Although it is possible to test all possible pairs of estimates, it is somewhat impractical to perform such exercise. While most detailed comparisons among estimates focus on a few units, an interactive approach is warranted. Cliburn et al. (2002) suggest an interactive approach to allow users to select areas or regions to highlight the uncertainty characteristics of a subset. In the ACS Mapping Extension, we provide several functions for users to compare estimates. Users can campare
- the estimate of a selected unit with estimates in all other units;
- the estimates of several selected units with etimates in all other units;
- a fixed value with estimates in all unit.
The testing results should indicate if an areal unit has an estimate significantly different from the fixed value or the estimate(s) in the referenced unit(s).

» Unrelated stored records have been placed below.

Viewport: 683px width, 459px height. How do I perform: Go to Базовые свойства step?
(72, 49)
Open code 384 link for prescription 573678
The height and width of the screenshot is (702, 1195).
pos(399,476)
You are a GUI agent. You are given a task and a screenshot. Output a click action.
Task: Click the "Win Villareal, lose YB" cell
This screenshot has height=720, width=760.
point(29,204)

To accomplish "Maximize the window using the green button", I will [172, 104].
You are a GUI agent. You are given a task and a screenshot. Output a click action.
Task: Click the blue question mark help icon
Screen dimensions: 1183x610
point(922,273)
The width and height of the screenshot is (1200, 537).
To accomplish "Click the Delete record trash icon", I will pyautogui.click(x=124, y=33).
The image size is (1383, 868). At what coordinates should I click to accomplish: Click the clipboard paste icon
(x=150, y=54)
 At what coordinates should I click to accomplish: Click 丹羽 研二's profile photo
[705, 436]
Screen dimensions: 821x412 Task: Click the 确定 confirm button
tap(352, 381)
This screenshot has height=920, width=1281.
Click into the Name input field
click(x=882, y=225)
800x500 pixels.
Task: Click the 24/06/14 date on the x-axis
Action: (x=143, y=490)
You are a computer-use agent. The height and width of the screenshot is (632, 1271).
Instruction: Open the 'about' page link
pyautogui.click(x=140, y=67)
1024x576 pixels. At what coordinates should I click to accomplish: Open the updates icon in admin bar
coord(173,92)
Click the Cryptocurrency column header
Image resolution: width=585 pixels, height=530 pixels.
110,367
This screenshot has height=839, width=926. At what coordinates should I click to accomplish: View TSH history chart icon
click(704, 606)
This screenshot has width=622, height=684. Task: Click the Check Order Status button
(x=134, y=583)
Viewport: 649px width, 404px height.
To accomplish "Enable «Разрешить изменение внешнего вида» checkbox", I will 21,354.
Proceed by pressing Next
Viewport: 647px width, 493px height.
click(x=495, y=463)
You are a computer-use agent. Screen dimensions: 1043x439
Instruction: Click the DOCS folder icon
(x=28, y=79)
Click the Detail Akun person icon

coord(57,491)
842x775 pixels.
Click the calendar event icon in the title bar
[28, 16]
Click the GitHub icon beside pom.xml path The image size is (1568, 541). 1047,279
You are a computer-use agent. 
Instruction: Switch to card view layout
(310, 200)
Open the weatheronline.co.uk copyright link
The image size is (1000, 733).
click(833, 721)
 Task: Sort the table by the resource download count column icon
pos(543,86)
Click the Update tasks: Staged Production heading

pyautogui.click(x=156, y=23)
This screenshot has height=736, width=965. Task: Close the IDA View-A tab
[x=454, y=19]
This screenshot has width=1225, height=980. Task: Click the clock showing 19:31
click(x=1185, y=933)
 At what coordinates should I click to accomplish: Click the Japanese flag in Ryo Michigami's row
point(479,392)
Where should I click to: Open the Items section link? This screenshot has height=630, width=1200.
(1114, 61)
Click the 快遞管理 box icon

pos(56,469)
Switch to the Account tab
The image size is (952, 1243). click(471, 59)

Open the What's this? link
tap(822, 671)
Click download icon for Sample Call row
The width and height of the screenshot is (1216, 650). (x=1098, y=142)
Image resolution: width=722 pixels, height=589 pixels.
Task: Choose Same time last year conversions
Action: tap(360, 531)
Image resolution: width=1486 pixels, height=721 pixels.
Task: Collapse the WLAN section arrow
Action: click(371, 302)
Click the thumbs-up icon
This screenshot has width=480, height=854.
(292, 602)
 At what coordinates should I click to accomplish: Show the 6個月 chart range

Such units will be highlighted with texture overlay onto the choropleth map of the estimates.
In the figure above, Middlesex County in New Jersey was selected as the referenced unit. Its ACS estimate of median household income in 2008 was compared with estimates in all other counties in New Jersey. Counties with estimates different from that in Middlesex were shaded with the cross-hatch pattern. As expected, those counties having highest income levels are significantly different from that of Middlesex, but some counties in the same category as Middlesex have estimates that are significantly different from that of Middlesex.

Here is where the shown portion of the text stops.